Greenville, Tennessee
MOORE, William S. - William Smith Moore was born near Greenville, Tennessee in February, 1834 and died Sunday morning, June 3, 1917, at the hospital in Lincoln, where he was operated upon a few days ago. He was of a large family of children, he being the oldest, only one of whom, Uncle Jerry Moore of Texas, survive him. He moved to Arkansas in December 1858, with Uncle John R. Moore, who settled at Cincinnati. Soon after he arrived here he became a partner in business, blacksmithing, wagon making and later at milling, with Uncle Rankin Pyeatt. He afterwards married Uncle Rankin’s daughter, Miss Kate. To this union were born six children, Lonnie, Melvin, Henry, Charlie, Bettie and Lucy. Only three, Charlie Moore and Mrs. Lucy Gould of Cane Hill and Mrs. Bettie Buchanan of Clovis, New Mexico survive him. He had been married three times. His second wife was a Miss Moore. To this union was born one child that died in infancy. His third and present wife was Miss Annie Crawford. Besides the ones mentioned above he leaves three grandsons and four granddaughters, and a large number of friends to mourn their loss. Mr. Moore is one of the principal men who has made Cane Hill into what it is, and more especially, what it has been. He has been an ardent supporter of the church, school, and general welfare of everything that has been for the betterment of our town and community. He has been in the milling business more than half a century. He has tided many over the hunger line. He professed religion early in life and joined the Presbyterian church. After moving to Arkansas he joined the Cumberland Presbyterian church and when this church united with the union he went with the union. Few men in the Arkansas Presbytery has done more and been more loyal to it than he. Until the last few years he rarely missed a Presbytery. In his home church he has been an elder and Sunday School teacher for a number of years, in which capacity he will be greatly missed. His funeral services were held in the College Chapel by the Rev. Dr. M.L. Gillespie of Fayetteville assisted by Revs. Gaither and Johnston. The interment was made in the cemetery near the College. His life was very clearly shown in the large attendance from all over the county upon his funeral and burial as well as the heaps of beautiful flowers planted on his grave. [Prairie Grove Herald 6/7/1917]

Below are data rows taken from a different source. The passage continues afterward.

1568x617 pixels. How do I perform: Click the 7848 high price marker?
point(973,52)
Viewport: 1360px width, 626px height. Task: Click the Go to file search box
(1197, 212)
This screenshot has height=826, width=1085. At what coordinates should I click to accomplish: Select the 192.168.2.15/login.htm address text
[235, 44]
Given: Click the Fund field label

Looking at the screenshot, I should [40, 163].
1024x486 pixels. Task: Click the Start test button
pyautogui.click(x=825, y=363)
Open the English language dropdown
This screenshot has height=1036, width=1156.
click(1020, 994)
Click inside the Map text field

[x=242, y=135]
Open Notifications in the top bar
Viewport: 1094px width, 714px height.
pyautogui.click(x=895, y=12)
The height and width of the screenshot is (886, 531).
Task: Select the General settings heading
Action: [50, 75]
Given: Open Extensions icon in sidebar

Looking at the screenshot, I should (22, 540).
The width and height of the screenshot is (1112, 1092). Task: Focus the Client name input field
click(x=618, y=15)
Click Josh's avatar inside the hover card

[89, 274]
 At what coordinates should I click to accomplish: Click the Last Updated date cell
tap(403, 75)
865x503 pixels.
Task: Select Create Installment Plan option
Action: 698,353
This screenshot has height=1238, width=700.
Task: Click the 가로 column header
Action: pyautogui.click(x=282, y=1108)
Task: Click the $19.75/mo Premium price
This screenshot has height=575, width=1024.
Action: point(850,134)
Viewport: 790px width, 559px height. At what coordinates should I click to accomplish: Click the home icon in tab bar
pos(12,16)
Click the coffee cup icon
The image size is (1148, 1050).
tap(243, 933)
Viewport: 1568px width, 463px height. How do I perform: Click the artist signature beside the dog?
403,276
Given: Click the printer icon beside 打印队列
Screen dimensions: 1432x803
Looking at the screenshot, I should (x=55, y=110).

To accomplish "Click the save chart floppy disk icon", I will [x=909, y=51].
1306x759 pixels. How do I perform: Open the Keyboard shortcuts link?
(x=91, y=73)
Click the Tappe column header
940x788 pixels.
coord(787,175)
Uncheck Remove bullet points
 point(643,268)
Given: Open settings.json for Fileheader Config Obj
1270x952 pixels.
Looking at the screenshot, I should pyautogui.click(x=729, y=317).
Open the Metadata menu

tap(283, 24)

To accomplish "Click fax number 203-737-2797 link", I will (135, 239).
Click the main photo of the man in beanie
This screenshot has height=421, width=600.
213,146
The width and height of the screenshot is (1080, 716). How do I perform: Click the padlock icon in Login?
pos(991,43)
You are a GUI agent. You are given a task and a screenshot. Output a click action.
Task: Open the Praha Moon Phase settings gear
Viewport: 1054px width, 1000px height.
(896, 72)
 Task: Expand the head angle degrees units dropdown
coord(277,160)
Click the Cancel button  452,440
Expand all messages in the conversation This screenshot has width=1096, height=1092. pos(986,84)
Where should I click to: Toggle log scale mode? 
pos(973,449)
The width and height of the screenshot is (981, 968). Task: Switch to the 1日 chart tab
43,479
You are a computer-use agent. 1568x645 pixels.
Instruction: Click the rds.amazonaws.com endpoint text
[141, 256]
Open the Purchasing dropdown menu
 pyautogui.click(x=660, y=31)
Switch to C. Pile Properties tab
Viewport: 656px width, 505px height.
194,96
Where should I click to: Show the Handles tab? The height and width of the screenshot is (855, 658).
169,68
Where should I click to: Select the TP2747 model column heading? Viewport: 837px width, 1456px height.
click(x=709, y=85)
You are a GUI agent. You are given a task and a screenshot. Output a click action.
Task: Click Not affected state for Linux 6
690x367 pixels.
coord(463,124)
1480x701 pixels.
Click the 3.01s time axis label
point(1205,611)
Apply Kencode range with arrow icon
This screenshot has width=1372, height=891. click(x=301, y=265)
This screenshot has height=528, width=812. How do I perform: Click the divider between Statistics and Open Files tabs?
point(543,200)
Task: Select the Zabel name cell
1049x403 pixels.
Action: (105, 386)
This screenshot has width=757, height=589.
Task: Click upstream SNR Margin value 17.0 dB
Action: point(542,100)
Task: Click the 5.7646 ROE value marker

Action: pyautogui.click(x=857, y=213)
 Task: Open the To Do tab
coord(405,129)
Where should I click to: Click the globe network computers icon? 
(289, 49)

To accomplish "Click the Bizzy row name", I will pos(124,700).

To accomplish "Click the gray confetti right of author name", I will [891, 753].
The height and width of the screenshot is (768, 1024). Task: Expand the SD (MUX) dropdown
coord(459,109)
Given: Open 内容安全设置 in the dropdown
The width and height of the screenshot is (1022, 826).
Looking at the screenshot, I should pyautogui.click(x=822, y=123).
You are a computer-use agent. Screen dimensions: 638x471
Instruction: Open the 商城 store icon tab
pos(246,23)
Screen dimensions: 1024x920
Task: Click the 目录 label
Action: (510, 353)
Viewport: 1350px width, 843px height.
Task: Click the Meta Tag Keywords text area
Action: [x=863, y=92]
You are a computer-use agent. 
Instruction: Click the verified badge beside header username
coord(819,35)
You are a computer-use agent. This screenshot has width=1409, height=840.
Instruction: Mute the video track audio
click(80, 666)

Mrs. Annie Moore, widow of William S. Moore, who died June 3, 1917, filed Widow Application #29708 with the State Confederate Pension Board and was allowed a pension July 18, 1930, citing her husband’s service with Company B, 34thArkansas Infantry. [State of Arkansas Confederate Pension Archives] William S. Moore. miller and farmer, was born in Greene County, Tennessee, February 20, 1835, the son of Capt. Anthony, and grandson of David Moore, the latter being a soldier in the Revolutionary War. Anthony Moore was a farmer by occupation, and died in Greene County, Tennessee, in the spring of 1880. His wife whose maiden name was Nancy Helt, was also born in Tennessee. William S. Moore spent his youthful days on a farm in Tennessee, and made his home with his father until twenty-one years of age. He then learned the wagon-maker's trade and in the fall of 1858 came to Arkansas, locating in Canehill, where he worked at his trade until the summer of 1862, when he joined the Thirty-fourth Arkansas Infantry, Confederate States Army, and served until the close of the war. He participated in the battle of Prairie Grove, and was paroled in the summer of 1865. He then returned home, and formed a partnership with Mr. Pyeatt in the milling business, and erected the Canehill Mills, which was in running order by the spring of 1866. The mill has been remodeled and improved since it was erected, and is now one of the finest mills in Washington County. It has a combined roller and buhr process, and has a capacity of about forty barrels per day. They also manufacture some lumber, and in 1869 added a carding machine, which has proved very profitable. In 1861 Mr. Moore married Miss Kate Pyeatt, a daughter of his partner, J. R. Pyeatt, and their union was blessed in the birth of four children: Henry (who is a physician of the county), Charles R., Bettie and Lucy. Mrs. Moore died in 1877, and he afterward married his present wife, Miss Josephine Moore, a daughter of James Moore. She was born in East Tennessee, and was reared in Texas and Missouri. They are members of the Cumberland Presbyterian Church, and are worthy citizens of the county. Mr. Moore has a good farm, which he manages in connection with his mill, and a fine orchard of forty-five acres.
Cane Hill Mill
The original site of Billingsley Mill, which is commonly remembered
as the Cane Hill Mill, is marked with an overshot wheel that is 36 feet in
diameter and can still be seen on Jordan Creek along Highway 45
between Cane Hill and Clyde. The survey notes from 1832 calls "Mr.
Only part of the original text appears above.